____ Data extract

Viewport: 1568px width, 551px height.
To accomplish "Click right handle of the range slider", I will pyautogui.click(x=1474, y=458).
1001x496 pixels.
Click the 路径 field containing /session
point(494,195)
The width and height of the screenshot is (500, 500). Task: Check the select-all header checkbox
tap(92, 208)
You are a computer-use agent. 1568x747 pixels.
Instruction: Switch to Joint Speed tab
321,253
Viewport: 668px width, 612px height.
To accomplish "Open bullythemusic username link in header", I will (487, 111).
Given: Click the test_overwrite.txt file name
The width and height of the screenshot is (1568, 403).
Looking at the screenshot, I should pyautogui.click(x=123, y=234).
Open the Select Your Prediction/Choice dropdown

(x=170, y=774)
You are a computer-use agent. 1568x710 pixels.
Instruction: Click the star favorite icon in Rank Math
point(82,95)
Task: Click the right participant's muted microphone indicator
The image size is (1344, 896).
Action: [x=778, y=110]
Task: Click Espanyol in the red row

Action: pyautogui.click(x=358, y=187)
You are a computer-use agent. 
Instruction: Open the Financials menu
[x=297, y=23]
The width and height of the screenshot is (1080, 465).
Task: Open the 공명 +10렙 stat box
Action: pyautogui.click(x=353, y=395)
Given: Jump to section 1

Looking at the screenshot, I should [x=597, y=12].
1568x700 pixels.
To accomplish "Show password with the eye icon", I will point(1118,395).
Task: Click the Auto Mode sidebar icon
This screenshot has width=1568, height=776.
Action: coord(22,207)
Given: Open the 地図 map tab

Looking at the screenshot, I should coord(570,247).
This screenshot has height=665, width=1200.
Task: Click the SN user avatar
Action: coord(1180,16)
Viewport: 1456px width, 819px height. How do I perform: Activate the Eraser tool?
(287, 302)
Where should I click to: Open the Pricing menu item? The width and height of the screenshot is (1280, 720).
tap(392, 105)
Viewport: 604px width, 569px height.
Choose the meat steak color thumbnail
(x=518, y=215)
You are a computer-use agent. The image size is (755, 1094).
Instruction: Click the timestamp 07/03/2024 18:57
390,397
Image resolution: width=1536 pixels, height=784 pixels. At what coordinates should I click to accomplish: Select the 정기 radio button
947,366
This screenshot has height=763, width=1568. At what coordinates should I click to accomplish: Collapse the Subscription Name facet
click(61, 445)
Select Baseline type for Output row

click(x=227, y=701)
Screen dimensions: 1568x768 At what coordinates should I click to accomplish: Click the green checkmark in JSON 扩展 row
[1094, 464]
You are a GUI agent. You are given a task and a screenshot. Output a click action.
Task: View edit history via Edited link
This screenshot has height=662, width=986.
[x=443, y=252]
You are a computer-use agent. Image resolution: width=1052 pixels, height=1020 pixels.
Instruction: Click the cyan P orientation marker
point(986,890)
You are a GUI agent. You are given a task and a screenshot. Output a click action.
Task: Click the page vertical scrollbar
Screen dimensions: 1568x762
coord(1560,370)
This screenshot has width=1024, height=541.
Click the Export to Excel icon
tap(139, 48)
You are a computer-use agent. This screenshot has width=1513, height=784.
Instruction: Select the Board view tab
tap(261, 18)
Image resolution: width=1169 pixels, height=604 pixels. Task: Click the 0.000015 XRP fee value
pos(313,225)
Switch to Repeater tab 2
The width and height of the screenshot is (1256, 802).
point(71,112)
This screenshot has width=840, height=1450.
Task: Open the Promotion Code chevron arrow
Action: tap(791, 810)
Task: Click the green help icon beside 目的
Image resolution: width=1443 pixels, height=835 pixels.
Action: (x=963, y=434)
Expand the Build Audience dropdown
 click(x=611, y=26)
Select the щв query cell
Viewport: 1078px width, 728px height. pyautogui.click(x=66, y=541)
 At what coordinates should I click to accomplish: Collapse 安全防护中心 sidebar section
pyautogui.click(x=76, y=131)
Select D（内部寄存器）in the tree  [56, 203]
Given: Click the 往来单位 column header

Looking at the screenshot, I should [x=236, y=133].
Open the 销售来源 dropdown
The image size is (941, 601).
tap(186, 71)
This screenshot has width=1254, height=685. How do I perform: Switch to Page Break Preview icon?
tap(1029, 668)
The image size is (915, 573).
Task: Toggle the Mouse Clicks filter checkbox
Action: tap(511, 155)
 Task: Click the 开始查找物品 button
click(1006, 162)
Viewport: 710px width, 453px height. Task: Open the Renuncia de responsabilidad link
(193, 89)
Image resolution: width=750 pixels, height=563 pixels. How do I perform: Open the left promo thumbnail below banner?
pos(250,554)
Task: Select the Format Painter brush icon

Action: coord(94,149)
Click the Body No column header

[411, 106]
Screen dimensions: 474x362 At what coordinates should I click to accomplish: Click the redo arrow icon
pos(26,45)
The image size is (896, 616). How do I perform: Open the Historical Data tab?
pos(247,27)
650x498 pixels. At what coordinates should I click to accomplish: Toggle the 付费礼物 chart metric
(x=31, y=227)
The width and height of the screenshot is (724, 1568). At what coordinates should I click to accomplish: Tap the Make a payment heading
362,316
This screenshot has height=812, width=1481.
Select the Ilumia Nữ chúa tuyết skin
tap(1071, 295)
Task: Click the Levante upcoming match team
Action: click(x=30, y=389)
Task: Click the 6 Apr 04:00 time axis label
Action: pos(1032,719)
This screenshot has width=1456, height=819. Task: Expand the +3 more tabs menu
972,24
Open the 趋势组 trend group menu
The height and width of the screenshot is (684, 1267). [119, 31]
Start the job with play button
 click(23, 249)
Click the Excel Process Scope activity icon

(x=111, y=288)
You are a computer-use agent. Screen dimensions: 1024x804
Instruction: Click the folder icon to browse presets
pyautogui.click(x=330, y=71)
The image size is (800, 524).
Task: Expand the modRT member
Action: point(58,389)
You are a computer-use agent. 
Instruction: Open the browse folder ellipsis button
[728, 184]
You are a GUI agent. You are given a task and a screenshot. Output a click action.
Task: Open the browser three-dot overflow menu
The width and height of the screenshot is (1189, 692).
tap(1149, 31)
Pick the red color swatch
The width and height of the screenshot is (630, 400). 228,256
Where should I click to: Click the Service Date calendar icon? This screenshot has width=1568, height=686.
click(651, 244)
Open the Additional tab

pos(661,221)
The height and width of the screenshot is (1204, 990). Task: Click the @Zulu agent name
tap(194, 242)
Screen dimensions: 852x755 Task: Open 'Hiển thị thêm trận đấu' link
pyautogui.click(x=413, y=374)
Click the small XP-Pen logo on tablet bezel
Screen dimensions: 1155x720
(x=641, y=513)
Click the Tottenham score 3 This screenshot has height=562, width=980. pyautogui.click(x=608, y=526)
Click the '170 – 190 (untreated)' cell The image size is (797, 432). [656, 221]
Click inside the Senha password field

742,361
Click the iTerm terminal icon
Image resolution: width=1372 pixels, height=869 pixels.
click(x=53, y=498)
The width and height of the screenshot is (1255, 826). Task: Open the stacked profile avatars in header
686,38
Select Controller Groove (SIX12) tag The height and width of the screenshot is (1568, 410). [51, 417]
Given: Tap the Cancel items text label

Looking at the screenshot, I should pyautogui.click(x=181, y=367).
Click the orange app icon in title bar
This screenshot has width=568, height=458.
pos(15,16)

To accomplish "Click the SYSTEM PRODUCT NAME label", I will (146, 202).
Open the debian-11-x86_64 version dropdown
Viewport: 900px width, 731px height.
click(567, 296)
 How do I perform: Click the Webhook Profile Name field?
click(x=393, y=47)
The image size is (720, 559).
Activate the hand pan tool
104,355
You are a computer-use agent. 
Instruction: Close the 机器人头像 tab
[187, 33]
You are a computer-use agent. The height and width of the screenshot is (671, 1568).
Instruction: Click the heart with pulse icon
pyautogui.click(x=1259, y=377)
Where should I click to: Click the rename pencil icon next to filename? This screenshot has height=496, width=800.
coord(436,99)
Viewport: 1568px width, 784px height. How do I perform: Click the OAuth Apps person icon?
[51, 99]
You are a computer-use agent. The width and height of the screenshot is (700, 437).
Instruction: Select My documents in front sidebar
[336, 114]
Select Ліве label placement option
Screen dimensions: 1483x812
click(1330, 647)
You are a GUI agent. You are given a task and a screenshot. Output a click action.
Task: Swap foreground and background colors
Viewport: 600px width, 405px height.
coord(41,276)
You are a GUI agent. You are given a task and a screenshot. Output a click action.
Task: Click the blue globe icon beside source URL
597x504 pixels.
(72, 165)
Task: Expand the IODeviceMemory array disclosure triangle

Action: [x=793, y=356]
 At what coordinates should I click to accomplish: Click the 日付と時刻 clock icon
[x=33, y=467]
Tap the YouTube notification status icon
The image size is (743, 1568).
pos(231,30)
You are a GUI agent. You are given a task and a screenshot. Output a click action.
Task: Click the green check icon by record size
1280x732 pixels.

________

*What is needed:* The lines above that hold the word "right" are the ones to copy.

*Response:*
To accomplish "Click right handle of the range slider", I will pyautogui.click(x=1474, y=458).
Task: Click the right participant's muted microphone indicator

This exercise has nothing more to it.